# UI-012 Finding Exceptions Queue

| Field | Value |
| --- | --- |
| Route | `/admin/finding-exceptions/queue` |
| Source | `FindingExceptionsQueue` |
| Area / scope | Governance / workspace |
| Archetype | Exceptions / Accepted Risk |
| Design depth | Strategic Surface |
| Repo truth | repo-verified |
| Screenshot | `../screenshots/desktop/ui-012-finding-exceptions-queue.png` |
| Browser status | Reached through workspace route. |

## First Five Seconds

The page is an accepted-risk queue.
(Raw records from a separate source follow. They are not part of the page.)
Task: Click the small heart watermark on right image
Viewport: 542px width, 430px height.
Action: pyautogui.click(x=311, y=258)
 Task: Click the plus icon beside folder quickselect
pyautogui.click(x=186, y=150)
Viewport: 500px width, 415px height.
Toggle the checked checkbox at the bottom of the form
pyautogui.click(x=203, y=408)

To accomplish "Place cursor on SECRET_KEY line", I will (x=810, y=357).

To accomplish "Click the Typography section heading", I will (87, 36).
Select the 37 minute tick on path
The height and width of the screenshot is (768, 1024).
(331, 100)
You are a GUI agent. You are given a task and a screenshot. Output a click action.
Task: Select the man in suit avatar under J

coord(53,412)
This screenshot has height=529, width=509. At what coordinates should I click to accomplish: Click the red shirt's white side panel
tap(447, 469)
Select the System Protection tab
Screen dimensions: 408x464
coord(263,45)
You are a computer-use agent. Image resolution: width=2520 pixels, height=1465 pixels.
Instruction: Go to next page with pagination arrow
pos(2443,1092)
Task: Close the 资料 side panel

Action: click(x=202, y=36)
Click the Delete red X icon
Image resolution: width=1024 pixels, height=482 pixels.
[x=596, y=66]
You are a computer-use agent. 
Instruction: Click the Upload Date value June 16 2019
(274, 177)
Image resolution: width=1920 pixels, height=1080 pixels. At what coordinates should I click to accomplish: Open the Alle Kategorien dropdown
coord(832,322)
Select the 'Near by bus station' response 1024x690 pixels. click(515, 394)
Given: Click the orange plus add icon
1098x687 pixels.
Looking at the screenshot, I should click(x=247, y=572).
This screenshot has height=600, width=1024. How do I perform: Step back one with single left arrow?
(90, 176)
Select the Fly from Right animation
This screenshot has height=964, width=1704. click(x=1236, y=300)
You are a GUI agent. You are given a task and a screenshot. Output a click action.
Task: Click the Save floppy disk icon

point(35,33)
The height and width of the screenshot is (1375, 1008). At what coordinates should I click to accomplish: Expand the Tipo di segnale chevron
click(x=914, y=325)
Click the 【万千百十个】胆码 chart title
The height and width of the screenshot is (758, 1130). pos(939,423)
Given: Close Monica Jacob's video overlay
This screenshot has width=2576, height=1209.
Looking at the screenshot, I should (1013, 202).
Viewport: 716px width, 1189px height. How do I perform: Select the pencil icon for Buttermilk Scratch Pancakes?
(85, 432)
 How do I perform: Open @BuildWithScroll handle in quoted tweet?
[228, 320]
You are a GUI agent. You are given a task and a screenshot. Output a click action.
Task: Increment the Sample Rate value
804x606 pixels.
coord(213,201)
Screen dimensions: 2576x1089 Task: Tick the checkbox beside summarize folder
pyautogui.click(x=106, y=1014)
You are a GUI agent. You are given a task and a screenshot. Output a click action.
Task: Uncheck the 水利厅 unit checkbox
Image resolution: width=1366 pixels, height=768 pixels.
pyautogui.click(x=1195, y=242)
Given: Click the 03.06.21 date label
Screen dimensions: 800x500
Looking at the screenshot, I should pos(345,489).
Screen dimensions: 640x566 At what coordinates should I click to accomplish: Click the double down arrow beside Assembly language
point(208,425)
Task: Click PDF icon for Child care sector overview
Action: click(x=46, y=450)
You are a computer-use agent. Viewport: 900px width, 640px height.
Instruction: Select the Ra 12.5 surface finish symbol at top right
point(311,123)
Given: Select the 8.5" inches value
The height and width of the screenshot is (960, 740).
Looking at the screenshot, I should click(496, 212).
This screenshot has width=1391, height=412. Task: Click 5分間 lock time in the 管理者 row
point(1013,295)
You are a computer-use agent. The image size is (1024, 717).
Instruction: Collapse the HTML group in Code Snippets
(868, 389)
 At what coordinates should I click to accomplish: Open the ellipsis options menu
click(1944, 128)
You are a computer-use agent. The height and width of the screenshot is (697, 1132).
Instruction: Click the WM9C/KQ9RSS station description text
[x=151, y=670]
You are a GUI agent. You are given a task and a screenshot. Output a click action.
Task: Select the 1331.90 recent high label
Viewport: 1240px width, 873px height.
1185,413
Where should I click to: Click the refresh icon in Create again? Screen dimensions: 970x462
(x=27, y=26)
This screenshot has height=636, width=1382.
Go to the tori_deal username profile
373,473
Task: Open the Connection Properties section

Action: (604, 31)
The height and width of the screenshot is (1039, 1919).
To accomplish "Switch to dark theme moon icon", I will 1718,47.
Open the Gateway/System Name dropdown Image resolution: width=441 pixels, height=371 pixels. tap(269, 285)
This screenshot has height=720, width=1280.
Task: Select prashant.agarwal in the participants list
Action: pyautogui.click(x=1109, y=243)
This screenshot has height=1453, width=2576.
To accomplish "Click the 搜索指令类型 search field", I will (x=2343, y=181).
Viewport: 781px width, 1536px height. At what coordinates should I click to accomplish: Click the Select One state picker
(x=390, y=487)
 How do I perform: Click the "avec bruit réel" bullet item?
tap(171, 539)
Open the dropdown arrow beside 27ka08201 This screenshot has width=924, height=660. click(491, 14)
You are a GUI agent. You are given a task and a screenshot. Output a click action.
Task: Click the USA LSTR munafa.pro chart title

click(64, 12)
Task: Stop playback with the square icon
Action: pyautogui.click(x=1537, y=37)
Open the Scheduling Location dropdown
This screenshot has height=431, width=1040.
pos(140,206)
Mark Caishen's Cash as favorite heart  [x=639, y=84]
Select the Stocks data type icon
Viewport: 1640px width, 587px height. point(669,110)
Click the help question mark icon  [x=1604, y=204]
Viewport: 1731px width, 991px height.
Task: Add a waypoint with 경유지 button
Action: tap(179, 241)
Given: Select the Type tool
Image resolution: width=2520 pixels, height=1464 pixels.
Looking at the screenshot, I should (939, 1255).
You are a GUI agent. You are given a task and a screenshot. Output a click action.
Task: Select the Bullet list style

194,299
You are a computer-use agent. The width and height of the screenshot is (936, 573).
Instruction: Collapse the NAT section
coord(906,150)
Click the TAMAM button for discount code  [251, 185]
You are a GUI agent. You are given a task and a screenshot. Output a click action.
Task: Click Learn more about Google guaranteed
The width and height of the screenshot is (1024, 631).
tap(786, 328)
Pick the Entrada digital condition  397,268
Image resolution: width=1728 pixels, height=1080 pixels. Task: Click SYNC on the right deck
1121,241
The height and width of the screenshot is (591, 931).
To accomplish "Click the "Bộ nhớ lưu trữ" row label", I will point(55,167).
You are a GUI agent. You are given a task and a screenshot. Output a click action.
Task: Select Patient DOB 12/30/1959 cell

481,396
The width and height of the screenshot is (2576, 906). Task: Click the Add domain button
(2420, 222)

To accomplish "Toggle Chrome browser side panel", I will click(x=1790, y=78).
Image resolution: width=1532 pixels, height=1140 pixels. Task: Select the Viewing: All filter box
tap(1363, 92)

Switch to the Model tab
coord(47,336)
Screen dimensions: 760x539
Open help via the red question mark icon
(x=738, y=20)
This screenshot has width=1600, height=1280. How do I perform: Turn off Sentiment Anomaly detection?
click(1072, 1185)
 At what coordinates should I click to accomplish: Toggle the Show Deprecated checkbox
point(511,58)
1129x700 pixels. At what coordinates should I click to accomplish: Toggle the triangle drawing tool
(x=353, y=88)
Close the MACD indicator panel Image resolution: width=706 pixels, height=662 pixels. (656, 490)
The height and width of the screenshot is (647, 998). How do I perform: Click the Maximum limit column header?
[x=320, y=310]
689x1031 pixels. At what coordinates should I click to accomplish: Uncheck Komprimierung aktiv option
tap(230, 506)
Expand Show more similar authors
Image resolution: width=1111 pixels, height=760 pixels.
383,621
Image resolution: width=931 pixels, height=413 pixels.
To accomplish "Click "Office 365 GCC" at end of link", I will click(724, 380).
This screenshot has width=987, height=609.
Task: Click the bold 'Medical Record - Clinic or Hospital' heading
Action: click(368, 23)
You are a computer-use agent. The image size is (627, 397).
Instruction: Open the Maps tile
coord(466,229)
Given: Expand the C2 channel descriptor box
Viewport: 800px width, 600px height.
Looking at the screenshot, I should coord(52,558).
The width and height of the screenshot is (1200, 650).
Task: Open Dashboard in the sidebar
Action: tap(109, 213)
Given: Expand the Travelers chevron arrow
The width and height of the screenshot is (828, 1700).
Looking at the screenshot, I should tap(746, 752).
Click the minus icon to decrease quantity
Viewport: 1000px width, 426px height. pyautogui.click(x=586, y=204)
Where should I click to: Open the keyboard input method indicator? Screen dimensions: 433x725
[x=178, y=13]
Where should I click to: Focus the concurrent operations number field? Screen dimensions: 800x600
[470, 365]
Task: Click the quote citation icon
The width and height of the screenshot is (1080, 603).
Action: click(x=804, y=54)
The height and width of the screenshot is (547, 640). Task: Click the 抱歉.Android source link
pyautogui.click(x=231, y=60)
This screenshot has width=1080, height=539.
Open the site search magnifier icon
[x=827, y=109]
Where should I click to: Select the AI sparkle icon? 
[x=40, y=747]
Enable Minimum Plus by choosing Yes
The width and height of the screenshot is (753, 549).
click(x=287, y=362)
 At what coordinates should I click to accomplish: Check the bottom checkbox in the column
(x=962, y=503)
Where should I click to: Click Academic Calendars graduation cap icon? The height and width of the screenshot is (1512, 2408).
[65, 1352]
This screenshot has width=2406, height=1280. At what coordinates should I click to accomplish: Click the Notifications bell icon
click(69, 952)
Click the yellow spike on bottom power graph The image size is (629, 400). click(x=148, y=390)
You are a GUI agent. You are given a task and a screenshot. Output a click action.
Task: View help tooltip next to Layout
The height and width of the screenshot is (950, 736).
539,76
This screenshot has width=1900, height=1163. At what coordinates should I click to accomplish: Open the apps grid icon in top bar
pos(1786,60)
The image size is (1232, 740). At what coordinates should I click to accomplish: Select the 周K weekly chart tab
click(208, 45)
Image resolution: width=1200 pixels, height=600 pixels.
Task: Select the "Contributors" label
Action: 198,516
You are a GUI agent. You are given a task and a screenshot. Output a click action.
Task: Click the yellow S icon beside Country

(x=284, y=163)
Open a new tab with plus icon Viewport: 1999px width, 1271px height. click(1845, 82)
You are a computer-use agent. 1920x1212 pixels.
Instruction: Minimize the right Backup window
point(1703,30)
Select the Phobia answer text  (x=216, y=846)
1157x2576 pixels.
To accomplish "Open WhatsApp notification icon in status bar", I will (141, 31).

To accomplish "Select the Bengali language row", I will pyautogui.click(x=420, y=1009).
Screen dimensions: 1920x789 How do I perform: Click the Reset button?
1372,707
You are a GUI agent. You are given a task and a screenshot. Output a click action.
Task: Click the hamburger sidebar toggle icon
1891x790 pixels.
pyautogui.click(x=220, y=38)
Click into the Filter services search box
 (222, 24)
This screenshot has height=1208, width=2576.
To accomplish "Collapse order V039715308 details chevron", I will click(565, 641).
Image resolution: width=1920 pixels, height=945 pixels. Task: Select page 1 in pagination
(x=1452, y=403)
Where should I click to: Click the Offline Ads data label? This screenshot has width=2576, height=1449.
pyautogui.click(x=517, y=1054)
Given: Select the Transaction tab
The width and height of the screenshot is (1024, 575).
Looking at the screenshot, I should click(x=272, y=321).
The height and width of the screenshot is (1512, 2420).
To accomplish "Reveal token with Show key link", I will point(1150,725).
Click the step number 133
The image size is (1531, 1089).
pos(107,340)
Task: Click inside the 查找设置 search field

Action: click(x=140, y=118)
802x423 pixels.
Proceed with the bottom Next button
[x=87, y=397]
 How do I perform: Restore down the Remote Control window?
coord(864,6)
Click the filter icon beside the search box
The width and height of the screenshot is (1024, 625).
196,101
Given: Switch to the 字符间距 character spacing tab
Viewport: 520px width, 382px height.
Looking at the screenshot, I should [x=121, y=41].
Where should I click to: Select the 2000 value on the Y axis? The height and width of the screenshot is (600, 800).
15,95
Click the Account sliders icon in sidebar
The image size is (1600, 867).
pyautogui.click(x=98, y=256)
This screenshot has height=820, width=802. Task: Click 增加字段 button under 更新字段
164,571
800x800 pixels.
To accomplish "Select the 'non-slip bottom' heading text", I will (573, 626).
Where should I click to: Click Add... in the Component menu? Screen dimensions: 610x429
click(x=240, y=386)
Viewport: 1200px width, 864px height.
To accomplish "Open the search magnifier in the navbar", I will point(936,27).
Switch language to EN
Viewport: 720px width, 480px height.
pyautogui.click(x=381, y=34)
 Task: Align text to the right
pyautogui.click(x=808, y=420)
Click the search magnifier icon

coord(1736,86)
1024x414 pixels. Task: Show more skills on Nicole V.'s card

It needs to make risk ownership, expiry, evidence basis, and approval/rejection consequences immediately clear.

## Productization Review

- Decision-first: strong candidate.
- Evidence-first: exception evidence and linked findings should be visible.
- Context: workspace hub with environment-filter possibilities.
- Customer/auditor safety: high, because accepted risk is customer-relevant.
- Diagnostics: raw finding/provider evidence should be secondary.

## Information Inventory

Default content should show exception state, requester/owner, affected environment, expiration, evidence links, decision history, and required action.

## Dangerous Actions

Approve exception, reject renewal, revoke exception, and accept risk are high impact. They require explicit confirmation, authorization, audit, and customer-safe explanation.

## Scores

| IA | Density | User Clarity | Sellability | Disclosure | Hierarchy | DS Fit | A11y | Responsive | Components | UX Writing | Perf |
| ---: | ---: | ---: | ---: | ---: | ---: | ---: | ---: | ---: | ---: | ---: | ---: |
| 3 | 3 | 3 | 4 | 3 | 3 | 4 | 3 | 3 | 4 | 3 | 4 |

## Top Issues

1. Risk decision language needs product-target treatment.
2. Evidence basis and expiry must be visible before approval.
3. Customer-safe accepted-risk wording requires review.

## Target Direction

P0/P1 individual target depending on customer-review sequencing. Treat as the accepted-risk decision pattern.